In Franklin, etc., Ry. Co. v. Shoemaker, 156 Va. 619, 159 S. E. 100, we said “A statute which is plain upon its face should be taken at its face value,” and followed that settlement by this citation:
“There is always a tendency to construe statutes in the light in which they appear when the construction is given. It is easy to be wise after we see the results of experience * * * , but in endeavoring to ascertain what the Congress of 1862 intended, we must, as far as possible, place ourselves in the light that Congress enjoyed, looking at things as they appear to it, and discover its purpose from the language used in connection with attending circumstances.” Platt v. Union Pacific R. R. Co., 99 U. S. 48, 63, 25 L. Ed. 424; County of Schuyfer v. Thomas, 98 U. S. 169, 25 L. Ed. 88.
Tax Code provisions must conform to both the Federal and the State Constitutions. Carpel v. Richmond, 162 Va. 833, 175 S. E. 316.
If the Legislature can by fiat make a truck tangible, then it might have dealt with land in the same way as it might have with automobiles or cattle.
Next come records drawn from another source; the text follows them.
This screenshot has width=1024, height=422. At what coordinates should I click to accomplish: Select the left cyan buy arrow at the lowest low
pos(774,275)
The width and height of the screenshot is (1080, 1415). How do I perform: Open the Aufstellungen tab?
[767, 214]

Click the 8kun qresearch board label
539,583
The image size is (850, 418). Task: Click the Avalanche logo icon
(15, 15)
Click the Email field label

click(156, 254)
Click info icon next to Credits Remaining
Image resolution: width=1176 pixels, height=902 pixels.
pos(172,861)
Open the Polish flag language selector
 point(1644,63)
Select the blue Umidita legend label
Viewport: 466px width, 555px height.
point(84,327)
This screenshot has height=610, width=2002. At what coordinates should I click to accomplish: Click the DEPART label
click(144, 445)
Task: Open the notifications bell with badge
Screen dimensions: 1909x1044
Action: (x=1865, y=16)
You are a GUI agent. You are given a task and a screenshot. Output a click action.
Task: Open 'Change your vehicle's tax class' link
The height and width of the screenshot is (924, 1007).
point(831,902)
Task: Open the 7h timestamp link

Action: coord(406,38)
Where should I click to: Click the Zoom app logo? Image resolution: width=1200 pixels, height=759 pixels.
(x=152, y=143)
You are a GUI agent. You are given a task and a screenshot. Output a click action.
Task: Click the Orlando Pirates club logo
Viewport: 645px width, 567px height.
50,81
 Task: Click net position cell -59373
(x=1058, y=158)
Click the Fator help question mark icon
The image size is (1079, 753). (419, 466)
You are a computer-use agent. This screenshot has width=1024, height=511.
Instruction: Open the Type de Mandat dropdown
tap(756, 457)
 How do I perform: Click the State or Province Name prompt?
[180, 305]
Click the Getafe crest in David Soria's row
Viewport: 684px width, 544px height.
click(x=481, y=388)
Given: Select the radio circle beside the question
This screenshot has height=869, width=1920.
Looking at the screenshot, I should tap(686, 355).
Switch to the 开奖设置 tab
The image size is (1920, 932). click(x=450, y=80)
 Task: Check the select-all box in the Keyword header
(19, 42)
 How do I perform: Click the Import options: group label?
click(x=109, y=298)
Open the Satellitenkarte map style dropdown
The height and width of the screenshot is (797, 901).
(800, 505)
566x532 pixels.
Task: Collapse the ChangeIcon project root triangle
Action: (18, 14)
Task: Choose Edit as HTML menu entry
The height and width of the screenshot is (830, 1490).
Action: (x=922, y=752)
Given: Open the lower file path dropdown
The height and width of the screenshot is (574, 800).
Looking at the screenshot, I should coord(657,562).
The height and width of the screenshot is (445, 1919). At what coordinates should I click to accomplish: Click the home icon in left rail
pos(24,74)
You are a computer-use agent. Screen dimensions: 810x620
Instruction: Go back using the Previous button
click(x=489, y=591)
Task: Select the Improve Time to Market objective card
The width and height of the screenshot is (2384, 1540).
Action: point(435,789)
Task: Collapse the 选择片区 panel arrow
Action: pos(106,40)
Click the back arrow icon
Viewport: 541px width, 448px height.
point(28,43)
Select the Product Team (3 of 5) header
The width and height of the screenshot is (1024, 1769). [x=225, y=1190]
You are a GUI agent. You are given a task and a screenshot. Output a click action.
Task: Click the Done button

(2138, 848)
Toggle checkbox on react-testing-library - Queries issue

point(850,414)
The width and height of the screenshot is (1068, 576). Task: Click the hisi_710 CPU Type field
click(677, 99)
It is no answer to say that it did not do it. It could, by processes of reasoning equally convincible, have held them to be intangible and figments of the imagination—a miracle brought about by waving hands. If a truck is not tangible, then the great globe itself is not.
If the Smith Land & Cattle Company, Incorporated, held land, livestock and facilities for transportation, its owners would be that company’s stockholders, apportioned according to their input. To undertake to tax this stock, some to the State and some to the county, on the theory that *158some of these holdings were tangible and some intangible, would be incredibly confusing. And this when we remember that land, at least, is concededly tangible and subject to local taxation alone.
Under the Tax Code, section 73, a contractor’s truck is “personal property, tangible in fact,” and must be so taxed. Should he sell that truck to a bakery to be used in trucking, as had theretofore been the case, it would then have suffered a “sea change into something rich and strange.” A grubby truck of the earth and muddy would find itself sublimated into an intangible concept which we for convenience call capital in business. And so might a sheep. And this in the very teeth of a constitutional amendment fully debated and -finally adopted.
Of course construction given to statutes by those who are charged with their enforcement is entitled to great weight. But time cannot successfully support something not so— demonstratively not so. No construction of the multiplication table to the effect that three times three is seventeen could become valid with age.
Indeed, there seems to have been no unanimity of custom or practice, for it was necessary here that the State Tax Commissioner, in a laudable effort to increase the State’s revenue, should intervene.
As I see it, our problem, with brushwood cut away, is extraordinarily simple. Shall we follow the Constitution or shall we follow the Legislature and our State Tax Commissioner?
No statute in Virginia has ever been sustained which flatly overrides a Constitutional mandate.
One must travel far to prove that a truck is not a truck.